Seventy years ago today America dropped a plutonium bomb on the Japanese city of Nagasaki. Just three days earlier, the U.S. dropped a uranium bomb on Hiroshima. The two nuclear attacks were designed to bring World War II to a swift end without many more American casualties. Our Seth Doane traveled to Hiroshima to take a look back for us:

In Nagasaki today, a solemn ceremony marked the 70th anniversary of the bombing -- while on Thursday, paper lanterns carrying messages of peace were floated in front of the iconic "Hiroshima dome," which stands as a reminder of the power of America's bomb.

Keiko Ogura was just eight years old when the bomb was dropped a mile-and-a-half from her home. She told Doane even today, she cannot forget that day.


Most of Japan's major cities had already been bombed, and many in Hiroshima had a feeling they were going to be next.

"My father said something will happen soon," Ogura recalled. "And that morning he said, 'Today it will happen. You stay home.' Then I didn't go to school. Because of that, I was near my house."

"You think that saved your life?" Doane asked.

"Yes, of course."

On a nondescript side street a plaque marks the spot where, directly overhead, the atomic bomb was exploded. Nearly everyone in this area died in an instant.

At the Hiroshima Peace Memorial Museum, a model shows the giant fireball that engulfed the city.

The heat from the explosion reached as high as 7,000 degrees. Up to 80,000 people were killed instantly.

Everyday items were incinerated: a school lunch box, and a tricycle a child had been riding just feet from Ground Zero.
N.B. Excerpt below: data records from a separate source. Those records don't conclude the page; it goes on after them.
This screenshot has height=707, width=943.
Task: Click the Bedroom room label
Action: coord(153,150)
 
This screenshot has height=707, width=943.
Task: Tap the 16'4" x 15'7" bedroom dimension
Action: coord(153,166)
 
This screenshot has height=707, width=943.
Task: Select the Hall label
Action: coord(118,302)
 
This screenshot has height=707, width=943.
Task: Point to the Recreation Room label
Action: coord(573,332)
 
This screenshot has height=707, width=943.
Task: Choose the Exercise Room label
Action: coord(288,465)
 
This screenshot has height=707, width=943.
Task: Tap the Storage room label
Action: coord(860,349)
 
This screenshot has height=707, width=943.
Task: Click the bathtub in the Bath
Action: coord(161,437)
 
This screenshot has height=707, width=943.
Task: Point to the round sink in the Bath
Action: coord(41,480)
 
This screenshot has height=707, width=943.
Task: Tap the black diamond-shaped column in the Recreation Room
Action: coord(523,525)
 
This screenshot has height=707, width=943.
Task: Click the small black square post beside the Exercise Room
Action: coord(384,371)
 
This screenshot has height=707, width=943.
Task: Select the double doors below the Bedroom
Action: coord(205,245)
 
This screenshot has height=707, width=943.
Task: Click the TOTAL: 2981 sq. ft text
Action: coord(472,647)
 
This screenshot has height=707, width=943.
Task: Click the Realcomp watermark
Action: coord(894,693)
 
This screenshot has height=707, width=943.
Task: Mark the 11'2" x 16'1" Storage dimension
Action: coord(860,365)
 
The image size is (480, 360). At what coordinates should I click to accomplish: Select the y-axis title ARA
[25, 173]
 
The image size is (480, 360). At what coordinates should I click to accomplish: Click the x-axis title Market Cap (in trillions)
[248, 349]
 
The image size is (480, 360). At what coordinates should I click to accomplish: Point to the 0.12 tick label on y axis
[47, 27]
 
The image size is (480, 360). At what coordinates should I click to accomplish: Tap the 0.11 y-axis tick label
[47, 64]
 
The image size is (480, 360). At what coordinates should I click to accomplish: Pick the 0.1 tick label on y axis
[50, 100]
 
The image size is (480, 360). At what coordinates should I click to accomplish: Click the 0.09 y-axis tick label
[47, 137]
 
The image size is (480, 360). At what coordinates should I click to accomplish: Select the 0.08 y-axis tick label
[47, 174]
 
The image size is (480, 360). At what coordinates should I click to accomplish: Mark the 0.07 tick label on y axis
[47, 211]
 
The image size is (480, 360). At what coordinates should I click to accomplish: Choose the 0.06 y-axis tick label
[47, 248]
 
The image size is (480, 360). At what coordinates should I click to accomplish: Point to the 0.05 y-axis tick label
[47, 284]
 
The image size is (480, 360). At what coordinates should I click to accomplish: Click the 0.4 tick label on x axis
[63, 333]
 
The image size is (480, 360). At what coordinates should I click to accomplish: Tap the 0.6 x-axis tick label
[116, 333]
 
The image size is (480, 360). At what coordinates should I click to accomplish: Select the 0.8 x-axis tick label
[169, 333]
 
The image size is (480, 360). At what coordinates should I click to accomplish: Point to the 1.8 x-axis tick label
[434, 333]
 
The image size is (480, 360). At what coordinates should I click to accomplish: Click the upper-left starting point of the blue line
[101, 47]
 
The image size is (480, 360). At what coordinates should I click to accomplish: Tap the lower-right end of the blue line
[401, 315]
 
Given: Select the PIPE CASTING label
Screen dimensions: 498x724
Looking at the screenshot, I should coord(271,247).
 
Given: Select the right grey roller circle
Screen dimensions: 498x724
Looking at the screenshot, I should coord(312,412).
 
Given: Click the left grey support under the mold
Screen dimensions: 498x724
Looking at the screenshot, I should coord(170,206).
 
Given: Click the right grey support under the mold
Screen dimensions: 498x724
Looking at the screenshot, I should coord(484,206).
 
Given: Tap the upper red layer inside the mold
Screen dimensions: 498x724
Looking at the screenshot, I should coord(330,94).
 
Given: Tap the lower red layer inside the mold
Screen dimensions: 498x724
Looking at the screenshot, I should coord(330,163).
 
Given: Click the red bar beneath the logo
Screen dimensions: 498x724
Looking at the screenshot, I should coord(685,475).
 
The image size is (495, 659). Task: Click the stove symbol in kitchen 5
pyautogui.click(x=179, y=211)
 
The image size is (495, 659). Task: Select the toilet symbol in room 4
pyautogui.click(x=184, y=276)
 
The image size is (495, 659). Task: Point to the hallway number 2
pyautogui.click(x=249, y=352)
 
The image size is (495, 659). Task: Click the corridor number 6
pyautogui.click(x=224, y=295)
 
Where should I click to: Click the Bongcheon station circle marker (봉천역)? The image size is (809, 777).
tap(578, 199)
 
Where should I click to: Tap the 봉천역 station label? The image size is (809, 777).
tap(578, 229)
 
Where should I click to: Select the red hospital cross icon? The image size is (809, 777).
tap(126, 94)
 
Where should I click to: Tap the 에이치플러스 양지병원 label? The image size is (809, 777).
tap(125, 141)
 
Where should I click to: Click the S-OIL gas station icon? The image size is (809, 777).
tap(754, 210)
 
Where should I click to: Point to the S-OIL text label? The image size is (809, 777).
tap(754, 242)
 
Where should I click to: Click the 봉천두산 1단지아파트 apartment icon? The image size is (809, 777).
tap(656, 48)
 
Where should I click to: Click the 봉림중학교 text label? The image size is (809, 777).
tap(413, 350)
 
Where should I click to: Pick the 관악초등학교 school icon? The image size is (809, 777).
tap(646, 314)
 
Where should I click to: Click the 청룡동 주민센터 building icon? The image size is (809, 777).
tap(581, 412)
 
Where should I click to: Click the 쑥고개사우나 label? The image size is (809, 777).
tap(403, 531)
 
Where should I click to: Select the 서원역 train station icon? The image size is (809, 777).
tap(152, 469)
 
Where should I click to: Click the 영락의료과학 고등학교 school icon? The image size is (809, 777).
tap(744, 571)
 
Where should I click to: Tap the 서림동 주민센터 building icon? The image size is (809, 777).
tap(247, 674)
"We want people to understand how inhumane nuclear weapons are," said Kenji Shiga, the museum's director.

Keiko Ogura remembers survivors looking like "ghosts."

"We shouldn't repeat the evil," she said. "This is the reason why we continuously tell our story.

She told Doane this inscription on a memorial in the center of the city - "Rest in peace for we shall not repeat the evil" -- is a reminder for her: tell her story, with the hope this chapter of history will never be repeated.